Extracted entries —

***

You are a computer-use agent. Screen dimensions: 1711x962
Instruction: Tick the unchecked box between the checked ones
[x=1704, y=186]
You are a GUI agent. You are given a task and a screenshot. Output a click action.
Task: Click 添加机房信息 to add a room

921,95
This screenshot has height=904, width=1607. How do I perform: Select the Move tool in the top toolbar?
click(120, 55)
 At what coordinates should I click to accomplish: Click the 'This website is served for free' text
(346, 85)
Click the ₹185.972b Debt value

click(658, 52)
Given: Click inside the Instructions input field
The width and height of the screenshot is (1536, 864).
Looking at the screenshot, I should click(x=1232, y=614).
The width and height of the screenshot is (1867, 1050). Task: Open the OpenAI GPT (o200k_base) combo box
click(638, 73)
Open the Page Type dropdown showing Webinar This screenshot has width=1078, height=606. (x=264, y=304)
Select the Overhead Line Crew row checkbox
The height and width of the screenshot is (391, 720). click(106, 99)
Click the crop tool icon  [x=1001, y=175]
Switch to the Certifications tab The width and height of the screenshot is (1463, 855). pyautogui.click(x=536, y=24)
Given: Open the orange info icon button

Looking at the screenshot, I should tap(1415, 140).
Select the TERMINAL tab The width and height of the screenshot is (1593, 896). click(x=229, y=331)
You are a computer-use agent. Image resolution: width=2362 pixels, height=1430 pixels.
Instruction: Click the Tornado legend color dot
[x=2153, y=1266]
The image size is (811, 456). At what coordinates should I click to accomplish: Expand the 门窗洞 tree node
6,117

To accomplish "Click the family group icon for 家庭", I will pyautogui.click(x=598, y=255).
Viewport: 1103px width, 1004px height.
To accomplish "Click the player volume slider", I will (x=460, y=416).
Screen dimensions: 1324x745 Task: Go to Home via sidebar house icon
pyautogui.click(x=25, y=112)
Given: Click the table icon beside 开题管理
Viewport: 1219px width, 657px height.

***

Problem — Your task is to copy exactly, and only, the lines from the line with "Instruction: Click the" through the last line of the entries, both included.

Answer section —
Instruction: Click the Tornado legend color dot
[x=2153, y=1266]
The image size is (811, 456). At what coordinates should I click to accomplish: Expand the 门窗洞 tree node
6,117

To accomplish "Click the family group icon for 家庭", I will pyautogui.click(x=598, y=255).
Viewport: 1103px width, 1004px height.
To accomplish "Click the player volume slider", I will (x=460, y=416).
Screen dimensions: 1324x745 Task: Go to Home via sidebar house icon
pyautogui.click(x=25, y=112)
Given: Click the table icon beside 开题管理
Viewport: 1219px width, 657px height.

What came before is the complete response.